WRITTEN INSTRUCTION »
Could you output everything in the Chestnut Hill passage below from "Chestnut Hill is a" down to "lies Mount Airy).", word for word?

SUPPLIED PASSAGE »
Chestnut Hill is a neighborhood in the Northwest Philadelphia section of Philadelphia, Pennsylvania.  It is known for the high incomes of its residents and high real estate values, as well as its private schools.

Geography

Boundaries
Chestnut Hill is bounded as follows:
 on the northwest by Northwestern Avenue (a county line and city limit, beyond which lies a panhandle of Springfield Township, Montgomery County that juts into Whitemarsh Township);
 on the west by the Wissahickon Gorge (part of Fairmount Park) (beyond which lie Upper Roxborough and Andorra);
 on the northeast by Stenton Avenue (a county line and city limit, beyond which lie Erdenheim and Wyndmoor, both in Springfield Township); and
 on the southeast by the Cresheim Valley (part of Fairmount Park) (beyond which lies Mount Airy).

ZIP code
The USPS does not officially correlate neighborhood names to Philadelphia ZIP codes (all are called simply "Philadelphia" or "Phila"). However, the 19118 ZIP code is almost entirely coterminous with the cultural-consensus boundaries of Chestnut Hill.

MATERIAL »
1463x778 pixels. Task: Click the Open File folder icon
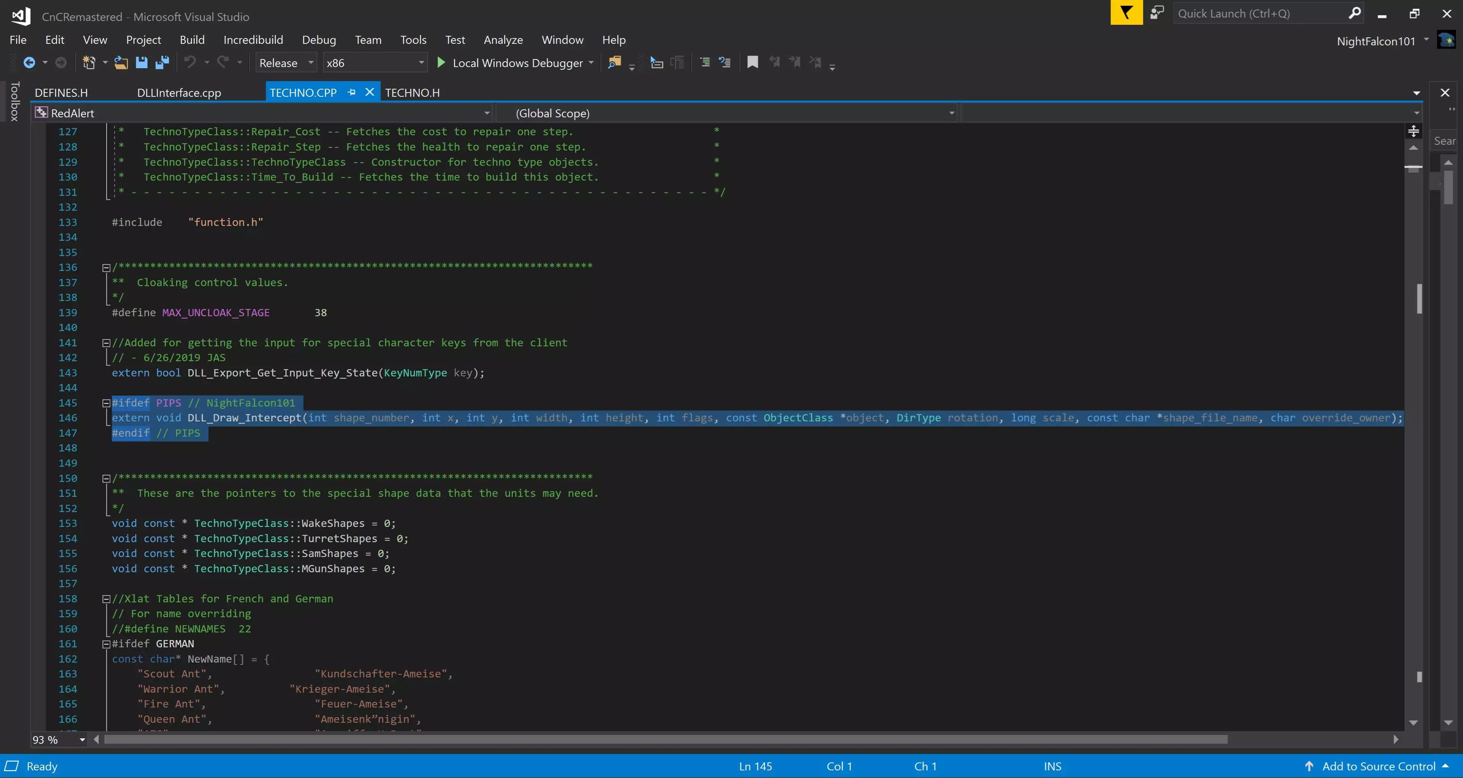tap(121, 62)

REPLY TO THE EXERCISE »
Chestnut Hill is a neighborhood in the Northwest Philadelphia section of Philadelphia, Pennsylvania.  It is known for the high incomes of its residents and high real estate values, as well as its private schools.

Geography

Boundaries
Chestnut Hill is bounded as follows:
 on the northwest by Northwestern Avenue (a county line and city limit, beyond which lies a panhandle of Springfield Township, Montgomery County that juts into Whitemarsh Township);
 on the west by the Wissahickon Gorge (part of Fairmount Park) (beyond which lie Upper Roxborough and Andorra);
 on the northeast by Stenton Avenue (a county line and city limit, beyond which lie Erdenheim and Wyndmoor, both in Springfield Township); and
 on the southeast by the Cresheim Valley (part of Fairmount Park) (beyond which lies Mount Airy).